## TASK STATEMENT
When the listing below reaches the line that has "Апартаменты для продажи", start reproducing exactly; stop after the line that has "Directory (53, 2515)", and drop the pictures.

## DATA UNDER STUDY
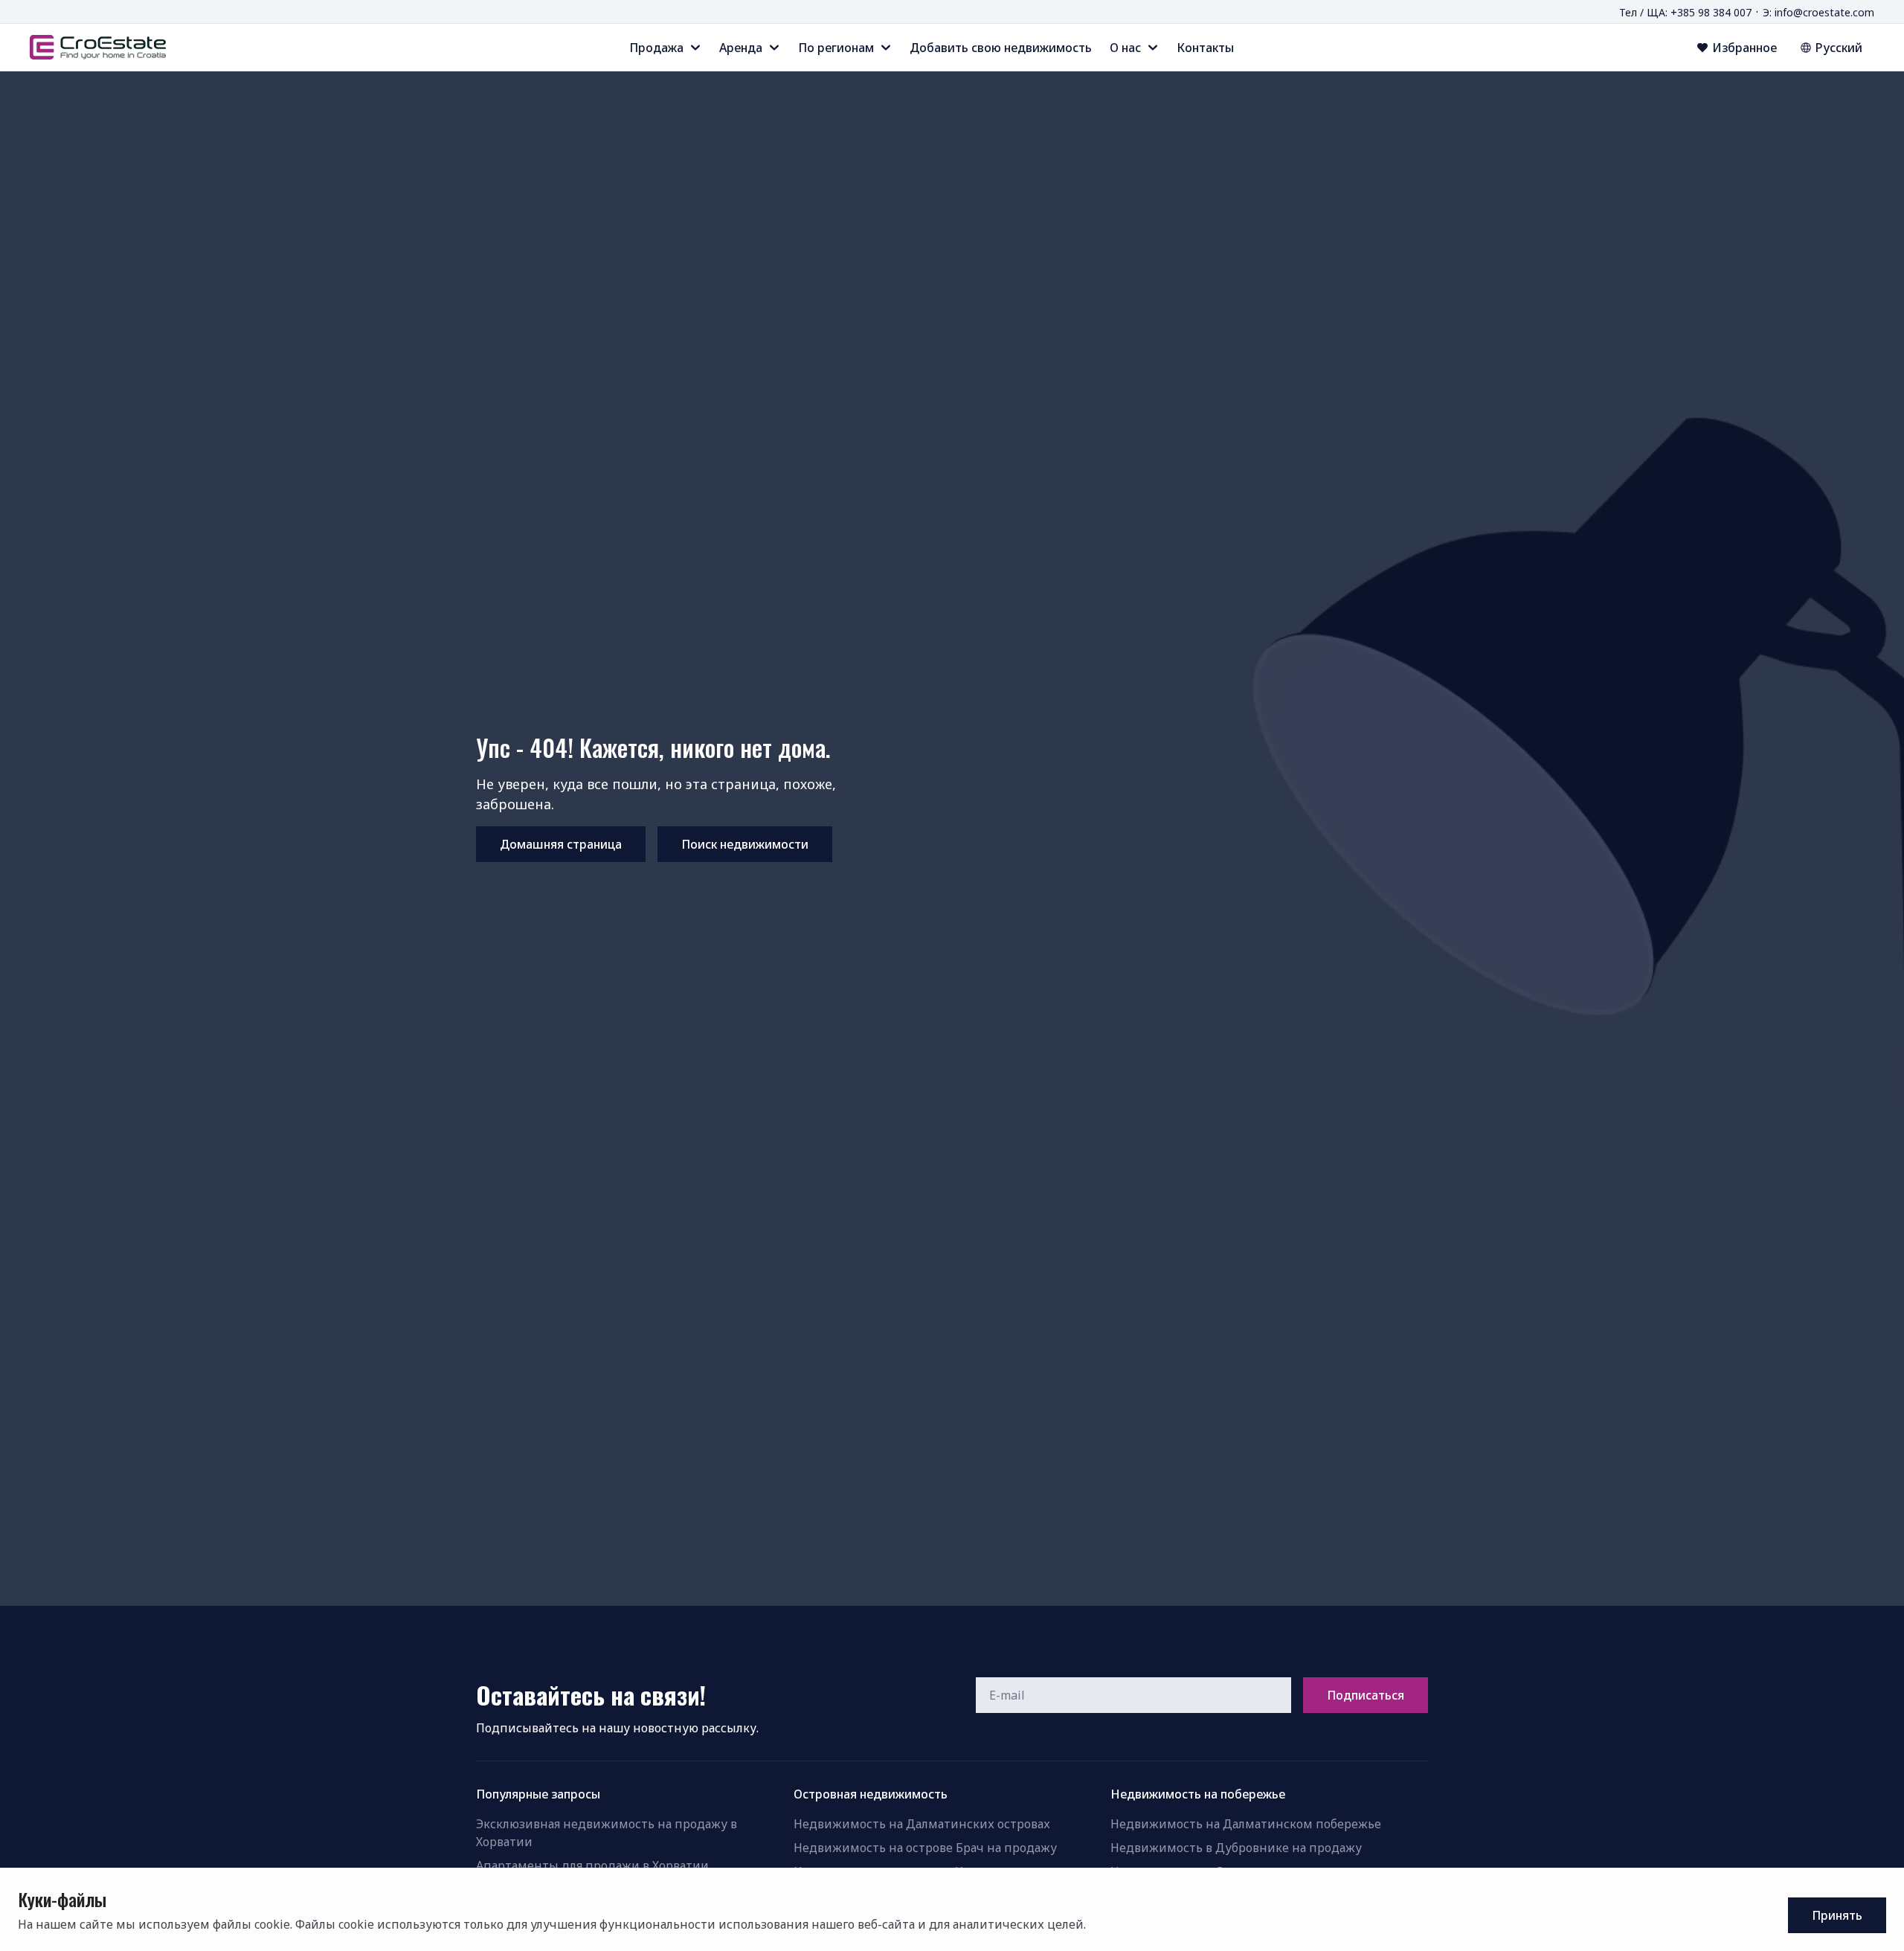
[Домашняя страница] (98, 47)
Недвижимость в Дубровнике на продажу (1236, 1847)
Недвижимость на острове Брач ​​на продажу (925, 1847)
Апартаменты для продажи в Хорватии (592, 1865)
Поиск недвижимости (744, 844)
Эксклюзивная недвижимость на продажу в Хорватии (606, 1833)
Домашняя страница (561, 844)
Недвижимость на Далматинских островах (922, 1824)
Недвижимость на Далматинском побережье (1245, 1824)
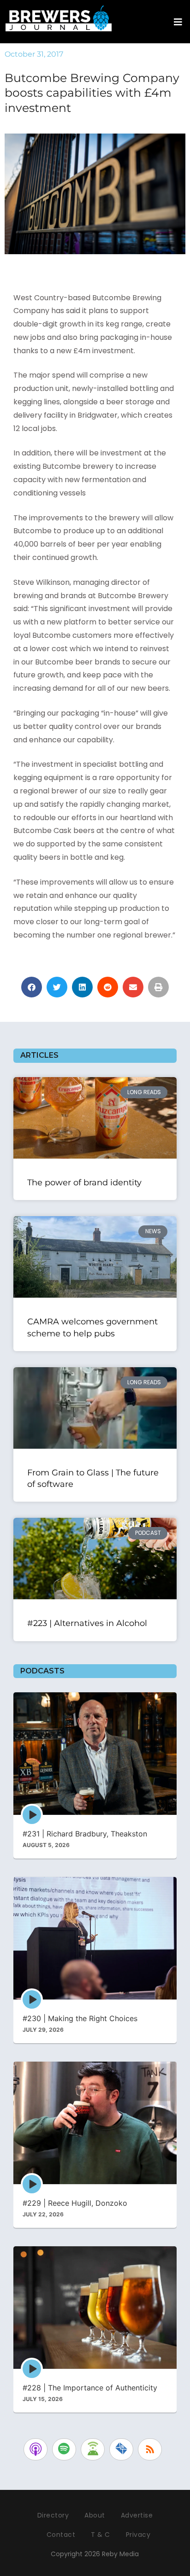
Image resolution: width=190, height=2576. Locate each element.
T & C (100, 2534)
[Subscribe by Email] (121, 2449)
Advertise (137, 2515)
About (94, 2515)
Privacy (138, 2534)
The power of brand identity (84, 1182)
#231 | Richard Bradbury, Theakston (85, 1833)
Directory (53, 2515)
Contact (61, 2534)
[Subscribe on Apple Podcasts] (36, 2449)
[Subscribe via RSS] (150, 2449)
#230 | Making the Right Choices (80, 2018)
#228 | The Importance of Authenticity (90, 2387)
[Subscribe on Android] (93, 2449)
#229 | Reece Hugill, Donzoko (75, 2203)
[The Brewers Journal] (59, 17)
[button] (31, 987)
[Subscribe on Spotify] (64, 2449)
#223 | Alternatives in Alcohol (87, 1623)
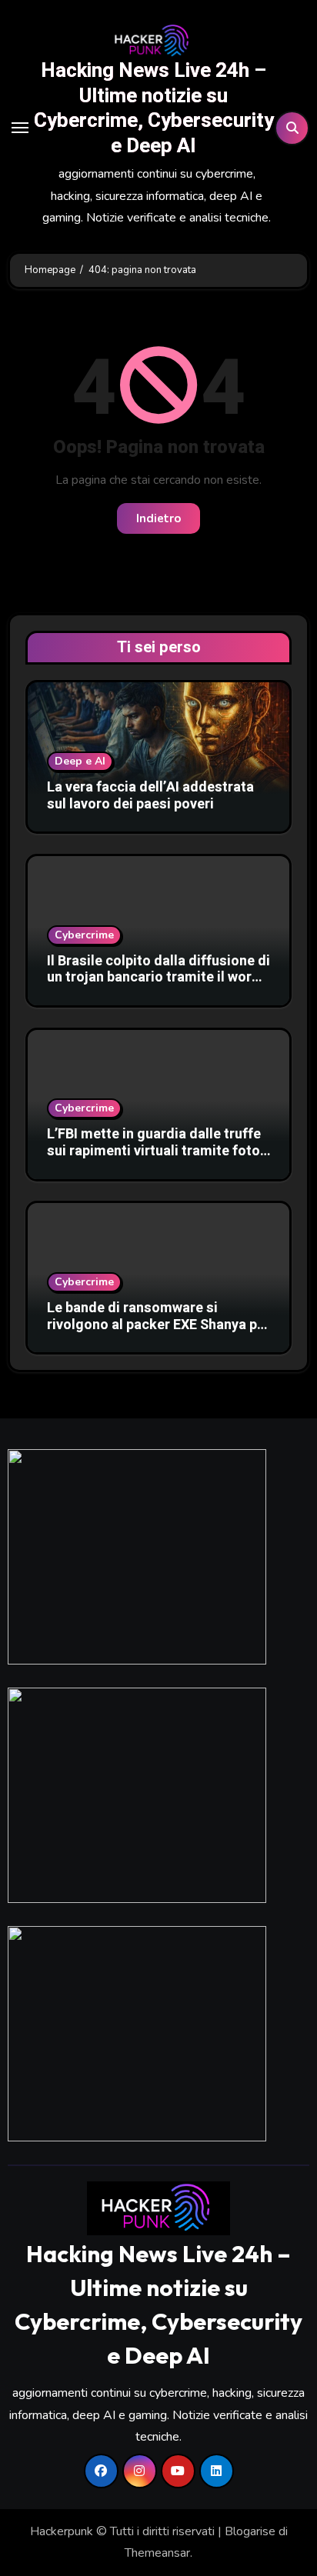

## OUTPUT FOR THIS TASK
Апартаменты для продажи в Хорватии (592, 1865)
Поиск недвижимости (744, 844)
Эксклюзивная недвижимость на продажу в Хорватии (606, 1833)
Домашняя страница (561, 844)
Недвижимость на Далматинских островах (922, 1824)
Недвижимость на Далматинском побережье (1245, 1824)
Image resolution: width=190, height=2576. Locate each element.
T & C (100, 2534)
[Subscribe by Email] (121, 2449)
Advertise (137, 2515)
About (94, 2515)
Privacy (138, 2534)
The power of brand identity (84, 1182)
#231 | Richard Bradbury, Theakston (85, 1833)
Directory (53, 2515)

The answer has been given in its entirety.